Dataset records:

== Segment start ==

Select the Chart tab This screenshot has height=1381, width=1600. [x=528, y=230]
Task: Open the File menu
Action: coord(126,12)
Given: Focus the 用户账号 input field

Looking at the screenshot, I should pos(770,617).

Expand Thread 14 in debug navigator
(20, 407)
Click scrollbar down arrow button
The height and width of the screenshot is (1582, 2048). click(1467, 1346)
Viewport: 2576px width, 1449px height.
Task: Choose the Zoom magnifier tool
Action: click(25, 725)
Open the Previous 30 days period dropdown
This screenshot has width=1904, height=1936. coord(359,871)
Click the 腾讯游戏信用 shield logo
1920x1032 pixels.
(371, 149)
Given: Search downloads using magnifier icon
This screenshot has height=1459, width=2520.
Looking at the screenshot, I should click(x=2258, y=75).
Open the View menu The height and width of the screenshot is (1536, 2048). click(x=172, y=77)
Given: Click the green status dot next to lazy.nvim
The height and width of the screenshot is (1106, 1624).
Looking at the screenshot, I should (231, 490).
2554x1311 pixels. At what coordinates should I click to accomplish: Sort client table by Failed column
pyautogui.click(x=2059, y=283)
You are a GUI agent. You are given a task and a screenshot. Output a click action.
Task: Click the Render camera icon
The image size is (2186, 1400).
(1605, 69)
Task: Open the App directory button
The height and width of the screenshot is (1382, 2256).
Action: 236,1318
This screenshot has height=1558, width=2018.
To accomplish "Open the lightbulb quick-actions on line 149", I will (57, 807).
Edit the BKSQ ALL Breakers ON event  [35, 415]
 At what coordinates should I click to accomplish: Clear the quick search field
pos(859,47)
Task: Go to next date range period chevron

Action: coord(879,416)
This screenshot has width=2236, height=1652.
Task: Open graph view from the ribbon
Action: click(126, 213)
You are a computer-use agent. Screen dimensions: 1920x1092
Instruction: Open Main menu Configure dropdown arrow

== Segment end ==

What the task requires:
For each line in the entries that contains the string "agent", make a copy.

Response box:
You are a GUI agent. You are given a task and a screenshot. Output a click action.
You are a computer-use agent. Screen dimensions: 1920x1092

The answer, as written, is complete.